::: THE INPUT
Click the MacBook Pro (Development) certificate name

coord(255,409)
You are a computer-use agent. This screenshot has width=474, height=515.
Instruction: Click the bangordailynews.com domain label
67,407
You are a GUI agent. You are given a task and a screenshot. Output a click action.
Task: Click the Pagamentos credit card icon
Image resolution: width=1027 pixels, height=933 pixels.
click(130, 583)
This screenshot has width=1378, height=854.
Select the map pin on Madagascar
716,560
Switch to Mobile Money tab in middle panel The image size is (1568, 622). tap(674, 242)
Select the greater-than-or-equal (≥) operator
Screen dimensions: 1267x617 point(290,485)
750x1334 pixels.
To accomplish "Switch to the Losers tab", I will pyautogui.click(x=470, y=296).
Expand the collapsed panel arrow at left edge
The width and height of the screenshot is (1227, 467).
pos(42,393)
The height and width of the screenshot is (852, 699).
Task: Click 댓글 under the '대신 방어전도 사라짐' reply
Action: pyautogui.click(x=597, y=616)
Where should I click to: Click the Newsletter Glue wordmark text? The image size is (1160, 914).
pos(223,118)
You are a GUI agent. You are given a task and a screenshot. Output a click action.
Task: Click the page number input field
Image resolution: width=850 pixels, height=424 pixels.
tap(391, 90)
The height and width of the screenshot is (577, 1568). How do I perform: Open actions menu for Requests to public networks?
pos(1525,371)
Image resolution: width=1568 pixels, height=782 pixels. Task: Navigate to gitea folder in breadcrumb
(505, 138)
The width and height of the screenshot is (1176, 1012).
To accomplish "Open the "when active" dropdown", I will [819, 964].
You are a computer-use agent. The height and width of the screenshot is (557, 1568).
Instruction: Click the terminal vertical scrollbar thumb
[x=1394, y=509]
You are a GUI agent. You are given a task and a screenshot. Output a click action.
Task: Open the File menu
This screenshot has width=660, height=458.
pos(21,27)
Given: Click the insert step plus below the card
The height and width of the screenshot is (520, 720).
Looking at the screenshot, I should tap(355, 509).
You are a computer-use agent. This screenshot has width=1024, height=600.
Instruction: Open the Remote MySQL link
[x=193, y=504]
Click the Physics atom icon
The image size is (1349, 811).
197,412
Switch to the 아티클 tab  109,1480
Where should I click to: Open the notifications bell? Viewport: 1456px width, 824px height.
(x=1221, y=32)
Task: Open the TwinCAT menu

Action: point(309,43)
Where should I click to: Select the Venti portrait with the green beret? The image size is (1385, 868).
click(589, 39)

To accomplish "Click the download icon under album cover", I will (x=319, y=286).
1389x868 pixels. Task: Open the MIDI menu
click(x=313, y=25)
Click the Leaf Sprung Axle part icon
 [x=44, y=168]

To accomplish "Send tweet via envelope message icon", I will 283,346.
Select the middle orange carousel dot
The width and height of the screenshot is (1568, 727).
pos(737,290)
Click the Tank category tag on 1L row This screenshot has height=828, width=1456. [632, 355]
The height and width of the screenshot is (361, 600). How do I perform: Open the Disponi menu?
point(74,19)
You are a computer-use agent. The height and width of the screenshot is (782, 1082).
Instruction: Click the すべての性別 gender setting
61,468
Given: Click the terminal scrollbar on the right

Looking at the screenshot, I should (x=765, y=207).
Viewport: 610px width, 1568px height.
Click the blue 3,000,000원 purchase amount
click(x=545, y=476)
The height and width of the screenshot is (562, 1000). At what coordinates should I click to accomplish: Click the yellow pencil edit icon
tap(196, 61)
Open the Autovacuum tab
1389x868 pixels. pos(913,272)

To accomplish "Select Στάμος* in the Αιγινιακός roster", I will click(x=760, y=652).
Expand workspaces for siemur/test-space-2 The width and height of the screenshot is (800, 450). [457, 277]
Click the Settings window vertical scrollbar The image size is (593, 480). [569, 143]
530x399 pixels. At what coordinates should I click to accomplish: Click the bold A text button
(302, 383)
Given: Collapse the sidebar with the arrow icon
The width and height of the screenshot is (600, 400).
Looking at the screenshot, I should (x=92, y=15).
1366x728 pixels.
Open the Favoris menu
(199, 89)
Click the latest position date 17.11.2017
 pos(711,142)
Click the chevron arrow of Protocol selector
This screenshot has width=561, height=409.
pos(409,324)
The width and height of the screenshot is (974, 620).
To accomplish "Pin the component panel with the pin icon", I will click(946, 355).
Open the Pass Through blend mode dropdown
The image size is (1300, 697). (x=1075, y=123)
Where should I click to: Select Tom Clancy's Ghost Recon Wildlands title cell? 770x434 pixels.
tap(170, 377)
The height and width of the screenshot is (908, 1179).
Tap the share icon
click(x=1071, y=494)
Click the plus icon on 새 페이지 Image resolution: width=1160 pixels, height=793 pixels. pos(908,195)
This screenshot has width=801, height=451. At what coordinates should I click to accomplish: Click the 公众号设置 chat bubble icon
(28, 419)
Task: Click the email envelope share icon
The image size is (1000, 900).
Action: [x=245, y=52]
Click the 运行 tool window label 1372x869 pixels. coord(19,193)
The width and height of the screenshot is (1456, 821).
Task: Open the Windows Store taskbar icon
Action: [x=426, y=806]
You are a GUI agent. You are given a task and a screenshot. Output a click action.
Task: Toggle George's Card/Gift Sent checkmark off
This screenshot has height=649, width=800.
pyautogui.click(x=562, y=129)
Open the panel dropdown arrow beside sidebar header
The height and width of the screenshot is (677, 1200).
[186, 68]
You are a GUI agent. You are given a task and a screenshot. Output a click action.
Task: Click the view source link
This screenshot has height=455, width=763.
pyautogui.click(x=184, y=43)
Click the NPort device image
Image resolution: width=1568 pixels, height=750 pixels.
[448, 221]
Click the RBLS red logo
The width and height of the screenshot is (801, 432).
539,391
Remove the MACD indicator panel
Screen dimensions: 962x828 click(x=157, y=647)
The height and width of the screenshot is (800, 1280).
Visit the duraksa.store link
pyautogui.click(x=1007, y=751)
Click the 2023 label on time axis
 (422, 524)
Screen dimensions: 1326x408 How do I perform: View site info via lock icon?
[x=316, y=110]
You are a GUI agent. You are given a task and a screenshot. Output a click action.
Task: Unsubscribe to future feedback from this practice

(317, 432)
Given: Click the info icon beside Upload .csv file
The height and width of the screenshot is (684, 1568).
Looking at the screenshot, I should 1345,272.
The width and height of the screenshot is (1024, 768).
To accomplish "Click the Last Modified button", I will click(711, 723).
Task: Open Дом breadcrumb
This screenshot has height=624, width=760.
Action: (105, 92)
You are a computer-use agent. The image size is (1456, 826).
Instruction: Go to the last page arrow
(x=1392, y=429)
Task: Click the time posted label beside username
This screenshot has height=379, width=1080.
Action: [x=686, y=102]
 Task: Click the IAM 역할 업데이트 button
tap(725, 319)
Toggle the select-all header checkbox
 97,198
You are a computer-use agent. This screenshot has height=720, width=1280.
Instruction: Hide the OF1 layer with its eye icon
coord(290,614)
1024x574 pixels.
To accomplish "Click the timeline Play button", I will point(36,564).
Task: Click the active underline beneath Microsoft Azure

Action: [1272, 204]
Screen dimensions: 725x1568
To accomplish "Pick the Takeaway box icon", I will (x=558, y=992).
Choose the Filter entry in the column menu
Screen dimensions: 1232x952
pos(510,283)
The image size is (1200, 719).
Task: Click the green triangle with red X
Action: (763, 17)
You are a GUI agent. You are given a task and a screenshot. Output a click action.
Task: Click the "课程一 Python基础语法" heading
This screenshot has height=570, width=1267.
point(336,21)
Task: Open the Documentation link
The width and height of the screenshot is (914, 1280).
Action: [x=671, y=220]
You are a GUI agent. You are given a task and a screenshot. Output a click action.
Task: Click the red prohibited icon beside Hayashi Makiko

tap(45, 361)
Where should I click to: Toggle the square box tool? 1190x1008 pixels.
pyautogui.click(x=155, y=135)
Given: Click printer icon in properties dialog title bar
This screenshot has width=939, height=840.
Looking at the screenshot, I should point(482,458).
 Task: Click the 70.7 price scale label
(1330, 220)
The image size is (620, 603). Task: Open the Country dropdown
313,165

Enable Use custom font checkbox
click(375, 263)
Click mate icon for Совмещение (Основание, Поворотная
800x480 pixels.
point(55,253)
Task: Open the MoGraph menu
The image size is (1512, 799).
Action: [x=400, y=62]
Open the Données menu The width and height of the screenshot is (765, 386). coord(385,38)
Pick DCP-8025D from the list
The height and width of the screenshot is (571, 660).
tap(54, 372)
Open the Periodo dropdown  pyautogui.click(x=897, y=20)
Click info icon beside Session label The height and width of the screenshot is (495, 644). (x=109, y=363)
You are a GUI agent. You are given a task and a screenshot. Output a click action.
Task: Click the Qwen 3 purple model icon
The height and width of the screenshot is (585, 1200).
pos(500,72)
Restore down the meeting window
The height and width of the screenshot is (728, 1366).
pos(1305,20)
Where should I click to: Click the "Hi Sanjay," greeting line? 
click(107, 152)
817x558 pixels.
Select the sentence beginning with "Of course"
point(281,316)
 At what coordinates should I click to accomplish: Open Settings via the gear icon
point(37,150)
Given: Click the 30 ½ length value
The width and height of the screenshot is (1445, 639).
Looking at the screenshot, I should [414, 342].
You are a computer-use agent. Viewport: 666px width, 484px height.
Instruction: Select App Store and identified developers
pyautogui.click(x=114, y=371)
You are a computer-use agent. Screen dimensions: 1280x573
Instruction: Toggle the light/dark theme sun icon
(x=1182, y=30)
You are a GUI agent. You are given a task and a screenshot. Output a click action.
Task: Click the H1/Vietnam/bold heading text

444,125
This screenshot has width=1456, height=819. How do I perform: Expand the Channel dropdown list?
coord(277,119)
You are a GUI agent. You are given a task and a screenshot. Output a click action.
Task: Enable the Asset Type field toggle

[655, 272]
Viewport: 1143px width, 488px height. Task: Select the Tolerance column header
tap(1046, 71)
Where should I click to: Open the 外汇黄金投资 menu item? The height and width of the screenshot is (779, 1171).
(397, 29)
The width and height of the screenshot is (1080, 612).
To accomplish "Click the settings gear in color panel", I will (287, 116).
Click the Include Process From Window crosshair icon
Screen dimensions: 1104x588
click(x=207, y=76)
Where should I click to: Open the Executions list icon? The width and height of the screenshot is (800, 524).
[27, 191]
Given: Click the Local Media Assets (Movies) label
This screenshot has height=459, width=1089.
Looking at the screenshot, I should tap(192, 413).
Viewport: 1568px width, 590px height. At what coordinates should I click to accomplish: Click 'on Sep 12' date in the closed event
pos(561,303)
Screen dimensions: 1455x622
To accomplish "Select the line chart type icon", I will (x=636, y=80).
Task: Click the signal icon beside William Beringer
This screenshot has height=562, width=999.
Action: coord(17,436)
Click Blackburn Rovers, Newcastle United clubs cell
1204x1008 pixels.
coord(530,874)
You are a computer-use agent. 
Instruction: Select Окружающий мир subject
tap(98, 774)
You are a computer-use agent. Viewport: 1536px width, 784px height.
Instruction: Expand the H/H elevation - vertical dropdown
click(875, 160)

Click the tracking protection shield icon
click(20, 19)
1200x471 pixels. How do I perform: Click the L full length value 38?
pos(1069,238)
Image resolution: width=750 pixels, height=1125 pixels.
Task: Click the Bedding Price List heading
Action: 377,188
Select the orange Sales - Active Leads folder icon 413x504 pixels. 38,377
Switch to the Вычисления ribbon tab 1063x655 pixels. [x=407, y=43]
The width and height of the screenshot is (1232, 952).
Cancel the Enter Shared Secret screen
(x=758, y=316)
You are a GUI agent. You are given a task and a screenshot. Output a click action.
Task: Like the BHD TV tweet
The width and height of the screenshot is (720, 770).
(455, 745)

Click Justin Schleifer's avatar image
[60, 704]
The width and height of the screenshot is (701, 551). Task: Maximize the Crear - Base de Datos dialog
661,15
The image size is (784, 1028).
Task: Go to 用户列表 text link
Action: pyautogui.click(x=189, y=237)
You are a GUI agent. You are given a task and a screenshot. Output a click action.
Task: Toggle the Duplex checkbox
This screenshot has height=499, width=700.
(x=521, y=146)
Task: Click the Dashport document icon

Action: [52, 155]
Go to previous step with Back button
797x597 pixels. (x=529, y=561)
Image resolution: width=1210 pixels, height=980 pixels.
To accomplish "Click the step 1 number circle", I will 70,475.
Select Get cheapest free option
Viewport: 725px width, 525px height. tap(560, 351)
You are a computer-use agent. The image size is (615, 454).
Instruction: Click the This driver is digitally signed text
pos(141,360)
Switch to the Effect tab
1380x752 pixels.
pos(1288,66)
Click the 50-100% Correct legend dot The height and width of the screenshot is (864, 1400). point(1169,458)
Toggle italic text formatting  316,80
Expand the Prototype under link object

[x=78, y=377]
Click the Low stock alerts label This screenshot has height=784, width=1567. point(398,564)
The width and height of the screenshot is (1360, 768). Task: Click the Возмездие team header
::::::
PROBLEM DETAILS » Set down, exactly as they stand above, the lines starting with the line with "Where should I click to: Click the Newsletter" and going on through the line with "Task: Click the page number input field", and no others.

RESPONSE BOX »
Where should I click to: Click the Newsletter Glue wordmark text? The image size is (1160, 914).
pos(223,118)
You are a GUI agent. You are given a task and a screenshot. Output a click action.
Task: Click the page number input field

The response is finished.